Oggi scade il termine
Oggi sapremo. Non perentoriamente, perchè poi ci saranno altri passaggi (il 10 i verdetti della Covisoc, il 14 la presentazione dei ricorsi, il 17 le sentenze definitive del Consiglio Federale), ma quantomeno ci si orienterà meglio. Il termine per la presentazione delle domande è proprio quello odierno, quindi capiremo meglio quali società non hanno inoltrato la documentazione e quali l’hanno fatto in maniera incompleta, quindi passibile di bocciatura. Le situazioni più rischiose, come detto già nei giorni scorsi, sono quelle di Venezia, Barletta, Real Vicenza, Martina, Pisa, Grosseto, Reggina, Ischia, Castiglione, Torres e Savona. Poi ci sono altre criticità diffuse. Ce l’ha fatta, invece, la Lupa Roma, grazie all’accordo di fusione con il Rieti: i laziali giocheranno proprio allo “Scopigno” di Rieti, ora si tratta solo di capire se la nuova denominazione sociale sarà immediatamente attiva o se verrà adottata dalla prossima stagione.
Scommesse e defezioni
A fianco del capitolo iscrizioni, altri scenari. Intanto, della Lega Pro non farà sicuramente parte il Monza, fallito. Bisogna poi considerare gli sviluppi dei vari filoni d’indagine del calcio-scommesse e/o delle partite truccate, comprate o come diavolo le si vuole definire. Ieri il presidente del Catania, Pulvirenti, ha ammesso: le cinque gare incriminate dei siciliani, in serie B, sono state effettivamente manipolate. Ciò significa che il Catania verrà retrocesso all’ultimo posto della classifica dell’ultimo campionato cadetto, e finirà in Lega Pro se riuscirà a trovare i soldi per l’iscrizione. Al suo posto verrà riammessa in B l’Entella Chiavari. Al posto del fallito Parma, salirà in B o il Brescia (se non subirà gli strali della giustizia sportiva visto che è coinvolto nel caso-Catania) o una tra Cremonese e Reggiana. Ora si apre l’incognita relativa appunto allo stesso Brescia ed alle altre società (Varese, Trapani, Latina, Ternana e Livorno) che hanno viste le loro gare comprate dal Catania: se uno compra, l’altro vende, quindi bisognerà capire il grado di responsabilità dei club coinvolti. Quindi bisogna attendere eventuali deferimenti ed eventuali sanzioni, per sapere se ci saranno altri ripescaggi dalla Lega Pro. Se poi anche il Teramo (per la vicenda legata alla presunta combine con il Savona) venisse “tolto” dalla prossima B, al suo posto verrebbe ammesso l’Ascoli. Alla luce di tutto ciò si evince facilmente come, allo stato, sia impossibile immaginare il format della prossima Lega Pro.

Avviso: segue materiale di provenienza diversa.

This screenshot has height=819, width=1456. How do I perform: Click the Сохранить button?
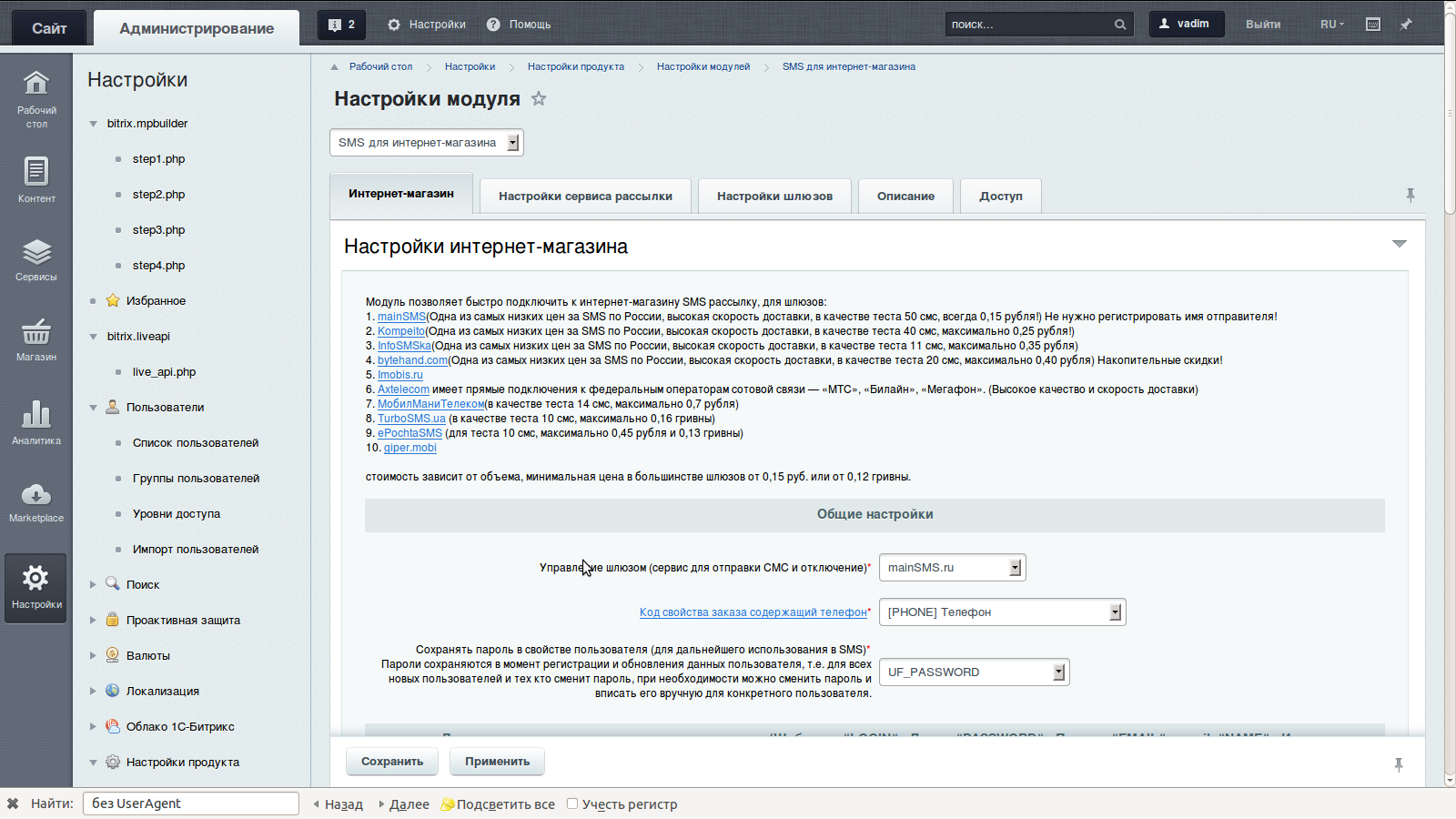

Macalli, oggi la sfiducia?
Intanto, oggi a Firenze si terrà un’assemblea basilare per il futuro della Lega Pro, ed in particolare del suo presidente Mario Macalli. I club si riuniranno per votare il bilancio già bocciato lo scorso dicembre. Il numero delle società contrarie a Macalli ed alla sua governance è aumentato, e se il bilancio non verrà approvato allora il presidente sarà sfiduciato.